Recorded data
- - - - - - -
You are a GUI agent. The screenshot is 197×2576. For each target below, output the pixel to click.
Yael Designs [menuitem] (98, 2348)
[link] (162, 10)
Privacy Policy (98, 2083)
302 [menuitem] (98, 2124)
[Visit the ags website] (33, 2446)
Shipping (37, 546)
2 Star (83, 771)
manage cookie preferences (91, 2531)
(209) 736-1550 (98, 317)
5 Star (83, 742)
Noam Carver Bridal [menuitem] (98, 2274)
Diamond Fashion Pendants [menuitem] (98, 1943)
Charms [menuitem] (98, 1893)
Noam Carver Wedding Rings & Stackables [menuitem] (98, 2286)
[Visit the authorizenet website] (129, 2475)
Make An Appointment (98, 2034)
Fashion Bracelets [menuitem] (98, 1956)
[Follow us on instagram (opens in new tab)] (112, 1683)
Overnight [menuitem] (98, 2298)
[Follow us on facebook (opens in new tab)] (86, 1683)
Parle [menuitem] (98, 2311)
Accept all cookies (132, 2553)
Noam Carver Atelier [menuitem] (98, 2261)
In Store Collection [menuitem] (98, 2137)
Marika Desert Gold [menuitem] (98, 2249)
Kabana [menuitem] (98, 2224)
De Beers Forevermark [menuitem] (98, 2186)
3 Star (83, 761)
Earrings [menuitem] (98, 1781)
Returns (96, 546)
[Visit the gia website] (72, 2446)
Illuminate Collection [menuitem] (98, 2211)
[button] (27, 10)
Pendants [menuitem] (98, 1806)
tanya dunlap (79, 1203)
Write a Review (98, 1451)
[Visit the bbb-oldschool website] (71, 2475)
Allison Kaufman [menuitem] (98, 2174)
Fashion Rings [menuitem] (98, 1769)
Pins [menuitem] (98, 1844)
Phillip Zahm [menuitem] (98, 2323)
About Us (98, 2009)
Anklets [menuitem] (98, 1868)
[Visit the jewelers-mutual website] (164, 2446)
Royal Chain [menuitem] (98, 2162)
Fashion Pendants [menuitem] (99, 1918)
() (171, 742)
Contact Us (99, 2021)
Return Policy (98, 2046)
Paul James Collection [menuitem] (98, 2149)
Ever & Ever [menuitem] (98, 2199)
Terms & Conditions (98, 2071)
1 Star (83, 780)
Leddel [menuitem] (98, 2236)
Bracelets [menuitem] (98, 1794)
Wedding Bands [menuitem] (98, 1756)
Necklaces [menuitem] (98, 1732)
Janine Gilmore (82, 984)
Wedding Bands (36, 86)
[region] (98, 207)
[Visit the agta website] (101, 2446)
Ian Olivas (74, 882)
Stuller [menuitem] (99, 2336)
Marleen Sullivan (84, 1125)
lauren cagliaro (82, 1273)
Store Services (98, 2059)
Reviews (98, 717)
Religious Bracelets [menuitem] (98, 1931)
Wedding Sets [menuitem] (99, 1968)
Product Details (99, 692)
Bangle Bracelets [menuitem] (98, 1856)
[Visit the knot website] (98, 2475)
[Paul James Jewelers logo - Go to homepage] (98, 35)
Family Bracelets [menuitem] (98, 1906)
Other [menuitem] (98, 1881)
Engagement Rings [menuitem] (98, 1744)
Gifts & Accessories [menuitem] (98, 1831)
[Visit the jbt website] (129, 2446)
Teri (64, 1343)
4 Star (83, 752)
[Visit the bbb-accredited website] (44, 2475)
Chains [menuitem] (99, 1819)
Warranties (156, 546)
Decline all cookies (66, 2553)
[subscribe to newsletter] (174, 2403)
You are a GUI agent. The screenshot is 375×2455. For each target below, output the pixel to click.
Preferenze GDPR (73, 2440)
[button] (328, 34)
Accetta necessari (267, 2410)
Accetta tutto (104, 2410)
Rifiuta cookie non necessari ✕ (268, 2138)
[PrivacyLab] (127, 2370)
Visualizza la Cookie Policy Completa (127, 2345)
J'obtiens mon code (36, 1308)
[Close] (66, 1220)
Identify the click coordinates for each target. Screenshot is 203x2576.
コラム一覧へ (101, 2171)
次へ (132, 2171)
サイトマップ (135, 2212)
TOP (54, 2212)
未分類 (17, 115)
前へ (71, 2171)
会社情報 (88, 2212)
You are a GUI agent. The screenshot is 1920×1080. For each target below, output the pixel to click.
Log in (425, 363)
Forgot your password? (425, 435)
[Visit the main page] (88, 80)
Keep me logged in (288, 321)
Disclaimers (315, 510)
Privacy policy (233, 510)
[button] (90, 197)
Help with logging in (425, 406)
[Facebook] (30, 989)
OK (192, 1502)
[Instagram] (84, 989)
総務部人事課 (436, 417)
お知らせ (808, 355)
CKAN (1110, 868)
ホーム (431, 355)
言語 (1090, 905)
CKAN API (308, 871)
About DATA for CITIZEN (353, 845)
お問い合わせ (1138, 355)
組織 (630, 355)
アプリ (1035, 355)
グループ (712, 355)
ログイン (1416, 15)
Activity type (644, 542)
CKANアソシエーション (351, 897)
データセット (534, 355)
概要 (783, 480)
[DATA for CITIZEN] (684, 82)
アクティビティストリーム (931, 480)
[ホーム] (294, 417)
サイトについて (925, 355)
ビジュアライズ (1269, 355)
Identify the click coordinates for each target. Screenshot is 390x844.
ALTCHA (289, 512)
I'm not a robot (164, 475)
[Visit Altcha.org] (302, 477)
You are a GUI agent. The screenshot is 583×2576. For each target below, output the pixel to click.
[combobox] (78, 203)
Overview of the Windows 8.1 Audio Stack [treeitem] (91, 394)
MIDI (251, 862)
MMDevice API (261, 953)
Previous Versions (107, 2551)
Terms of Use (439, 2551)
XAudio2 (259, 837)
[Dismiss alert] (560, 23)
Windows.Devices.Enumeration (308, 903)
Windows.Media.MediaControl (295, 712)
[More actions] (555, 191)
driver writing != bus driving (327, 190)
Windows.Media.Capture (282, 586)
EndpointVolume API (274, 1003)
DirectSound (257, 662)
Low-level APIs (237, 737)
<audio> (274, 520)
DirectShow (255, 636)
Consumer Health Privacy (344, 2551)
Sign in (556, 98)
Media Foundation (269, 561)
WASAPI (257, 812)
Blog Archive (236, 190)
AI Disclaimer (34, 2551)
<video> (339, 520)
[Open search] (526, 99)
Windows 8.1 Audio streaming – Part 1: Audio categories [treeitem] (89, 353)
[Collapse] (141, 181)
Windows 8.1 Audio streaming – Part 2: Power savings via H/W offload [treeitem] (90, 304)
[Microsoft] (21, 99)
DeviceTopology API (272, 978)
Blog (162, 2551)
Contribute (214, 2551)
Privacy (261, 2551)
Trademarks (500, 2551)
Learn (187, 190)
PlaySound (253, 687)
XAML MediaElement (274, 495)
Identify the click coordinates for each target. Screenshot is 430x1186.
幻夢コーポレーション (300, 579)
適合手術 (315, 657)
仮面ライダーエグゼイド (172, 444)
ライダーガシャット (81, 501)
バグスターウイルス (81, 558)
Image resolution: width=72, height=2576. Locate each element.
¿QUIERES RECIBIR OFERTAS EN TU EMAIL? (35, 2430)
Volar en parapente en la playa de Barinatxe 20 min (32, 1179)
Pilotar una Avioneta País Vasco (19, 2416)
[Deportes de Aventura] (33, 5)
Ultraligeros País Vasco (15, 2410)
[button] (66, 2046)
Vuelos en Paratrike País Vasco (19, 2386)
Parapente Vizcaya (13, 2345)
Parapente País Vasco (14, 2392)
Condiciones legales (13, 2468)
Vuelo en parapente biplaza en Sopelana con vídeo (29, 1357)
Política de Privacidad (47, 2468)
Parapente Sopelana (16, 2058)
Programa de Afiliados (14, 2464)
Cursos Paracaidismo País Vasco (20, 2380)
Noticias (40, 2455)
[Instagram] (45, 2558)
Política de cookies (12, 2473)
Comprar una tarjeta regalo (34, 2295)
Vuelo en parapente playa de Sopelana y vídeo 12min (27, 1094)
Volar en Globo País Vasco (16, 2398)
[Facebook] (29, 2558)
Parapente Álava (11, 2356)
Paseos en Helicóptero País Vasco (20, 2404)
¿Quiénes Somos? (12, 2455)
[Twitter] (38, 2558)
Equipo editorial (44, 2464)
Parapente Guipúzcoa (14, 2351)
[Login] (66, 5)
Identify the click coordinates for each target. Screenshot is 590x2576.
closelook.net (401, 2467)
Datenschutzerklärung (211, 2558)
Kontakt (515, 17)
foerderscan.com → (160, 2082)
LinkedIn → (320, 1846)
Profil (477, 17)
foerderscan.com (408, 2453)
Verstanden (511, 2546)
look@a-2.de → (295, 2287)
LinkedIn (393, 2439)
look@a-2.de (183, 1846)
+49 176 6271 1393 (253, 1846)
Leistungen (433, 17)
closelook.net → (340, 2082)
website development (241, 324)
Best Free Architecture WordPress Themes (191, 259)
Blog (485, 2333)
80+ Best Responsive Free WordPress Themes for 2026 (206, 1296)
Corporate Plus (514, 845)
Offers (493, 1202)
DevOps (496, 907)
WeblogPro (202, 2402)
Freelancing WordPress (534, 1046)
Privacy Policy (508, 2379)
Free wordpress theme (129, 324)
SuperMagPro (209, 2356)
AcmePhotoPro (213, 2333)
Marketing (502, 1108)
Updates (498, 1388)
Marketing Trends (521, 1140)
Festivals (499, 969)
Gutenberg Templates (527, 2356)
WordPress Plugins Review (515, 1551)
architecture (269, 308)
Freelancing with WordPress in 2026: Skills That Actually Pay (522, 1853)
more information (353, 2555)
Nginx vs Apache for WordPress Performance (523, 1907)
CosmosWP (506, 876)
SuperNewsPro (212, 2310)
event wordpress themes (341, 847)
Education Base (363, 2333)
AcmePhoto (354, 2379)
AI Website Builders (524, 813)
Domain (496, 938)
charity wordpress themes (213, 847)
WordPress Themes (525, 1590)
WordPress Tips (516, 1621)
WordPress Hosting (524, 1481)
- - - - - - -
## Exercise goal
Looking at the entries above, can you reproduce exactly the lines from the one that holds "Marleen Sullivan (84, 1125)" through the one that holds "Bangle Bracelets [menuitem] (98, 1856)", and only those?

## Your response
Marleen Sullivan (84, 1125)
lauren cagliaro (82, 1273)
Store Services (98, 2059)
Reviews (98, 717)
Religious Bracelets [menuitem] (98, 1931)
Wedding Sets [menuitem] (99, 1968)
Product Details (99, 692)
Bangle Bracelets [menuitem] (98, 1856)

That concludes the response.